I use one similar to this also:

Coastal Pet Pink Mesh Cat Harness at PETCO


----------



## konstargirl (Feb 4, 2011)

I think a walking jacket is best for cats inside of regular harnesses.

I bought a figure 8 harness for Misa and I'm starting to not like it. I mean she used to have it on, but when I gently tug her, mroe pressur comes on her neck. I'm trying to save up money to get a new more supportive harness like the kitty holster.
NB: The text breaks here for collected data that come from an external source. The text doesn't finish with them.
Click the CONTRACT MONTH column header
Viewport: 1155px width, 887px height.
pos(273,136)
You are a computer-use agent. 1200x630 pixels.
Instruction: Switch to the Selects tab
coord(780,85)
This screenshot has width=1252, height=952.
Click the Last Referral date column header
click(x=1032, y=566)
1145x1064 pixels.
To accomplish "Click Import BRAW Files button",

I just contact petco on the Kitty Holster harness and they said they are speaking to officals right now to see if it will be okay to sell the product.


----------



## MowMow (Nov 6, 2010)

konstargirl said:


> I bought a figure 8 harness for Misa and I'm starting to not like it. ........when I gently tug her, mroe pressur comes on her neck.


That's why I like the Premier Gentle Leader Come with Me Kitty Harness & Bungee Leash at PETCO It doesn't go around their neck but their shoulders. So it would tighten on the shoulders instead.




konstargirl said:


> they are speaking to officals right now to see if it will be okay to sell the product.


 is that like the harness police?


----------



## Leanne2112 (Aug 13, 2010)

Thanks everyone! I ordered the come with me kitty one. I might get order the walking jacket too just in case


----------



## konstargirl (Feb 4, 2011)

MowMow said:


> is that like the harness police?


Lol Not Police. XD Okay here's what they exactly said because it's obvious I'm not giving a good explanation. lol:

"Thank you for emailing us about the Kitty Holster. 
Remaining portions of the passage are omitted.